If they didn't - and didn't back it up with force - you wouldn't 'own' anything at all. Cherry picking which version of ownership is 'absurd' is an exercise in futility, since it's not up to you.

Nah. I own physical things by literally holding onto them. Keeping them inside my property to which only I have the keys. Defending that property by force if necessary. Government doesn't have to "let" me own anything, it merely recognizes and formalizes the de facto reality of things. Meanwhile we have these people with their made up delusions of ownership of ideas and all the contradictions inherent in that, and I'm supposed to pretend it's not absurd?

Whether or not the world conforms to their made up copyright reality isn't really up to them either.
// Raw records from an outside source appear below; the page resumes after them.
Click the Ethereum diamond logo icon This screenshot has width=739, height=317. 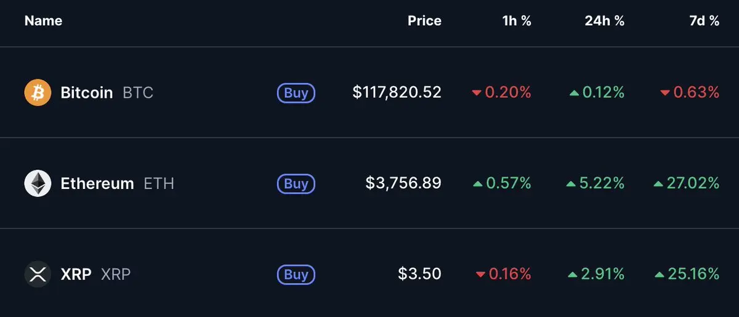[38, 183]
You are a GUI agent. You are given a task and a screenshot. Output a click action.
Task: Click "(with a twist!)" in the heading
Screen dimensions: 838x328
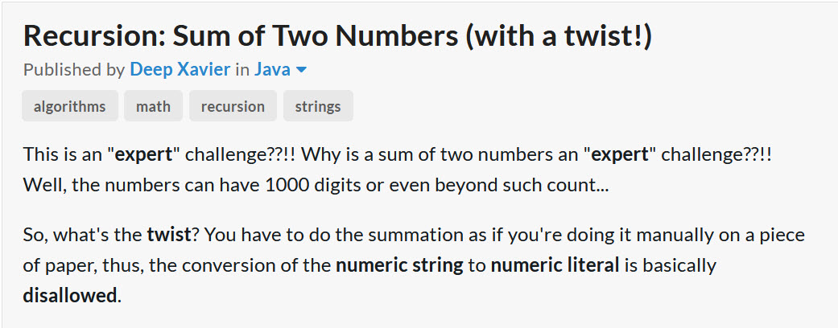pos(559,36)
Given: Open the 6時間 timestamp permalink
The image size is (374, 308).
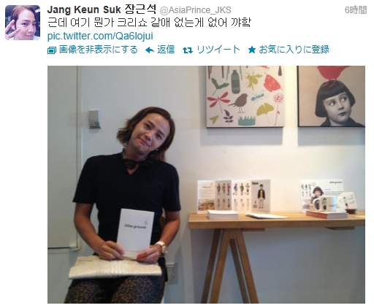Looking at the screenshot, I should click(x=356, y=10).
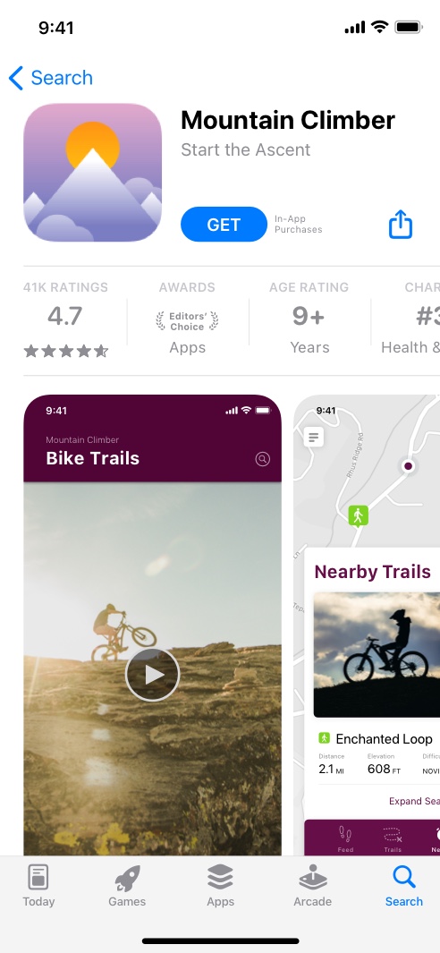View the 4.7 star ratings section
Viewport: 440px width, 953px height.
coord(65,321)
The simple fact is: information, once discovered, is infinitely copyable. No amount of lobbying is ever gonna change that. People are still gonna train AI models with "their" data and there's nothing they can do about it short of destroying free computing as we know it by making it so we can only execute software they approve. Surely you don't want that, fellow Hacker News user, given that such tyranny is the antithesis of everything the word "hacker" stands for.

> Government doesn't have to "let" me own anything,

You seem to be confusing possession with ownership.

Ownership is the social relationship by which you exert control independent of immediate possession, but you’ve just described how you can maintain possession.

Do people own property? Do they even have money? Do you own a license to your software? If it is all just on paper or on a screen, it's just numbers. The entire system is make-believe. If you choose not to believe in intellectual property, you must also acknowledge that other aspects of capitalism also do not actually exist and is a shared delusion.

However, the shared delusion makes the world go round as-is.

OK, "copyright bad", "intellectual property rights bad", so what's the alternative?

> If you choose not to believe in intellectual property, you must also acknowledge that other aspects of capitalism also do not actually exist and is a shared delusion.

I already do. Dollars? It's just paper, not even backed by anything. People believe in it so it has value for the time being. It will literally go to zero if people stop believing in it though.

It was hard for me to accept these truths. I don't post them here lightly.

> However, the shared delusion makes the world go round as-is.

People who choose to believe in delusions don't get to complain when reality inevitably comes creeping in.

> OK, "copyright bad", "intellectual property rights bad", so what's the alternative?

Post scarcity. Automate everything and provide abundance, eliminating the need for an economy to begin with.

But those artists with a true impulse to create still need to eat, pay for a place to live, etc. How exactly does that work?
Dunno. They'll probably get another job and use that to sustain their real interests. Or maybe AI will automate everything and we'll finally enter the age of post scarcity. I'm an optimist. What'll probably happen is we'll descend even further into cyberpunk hell.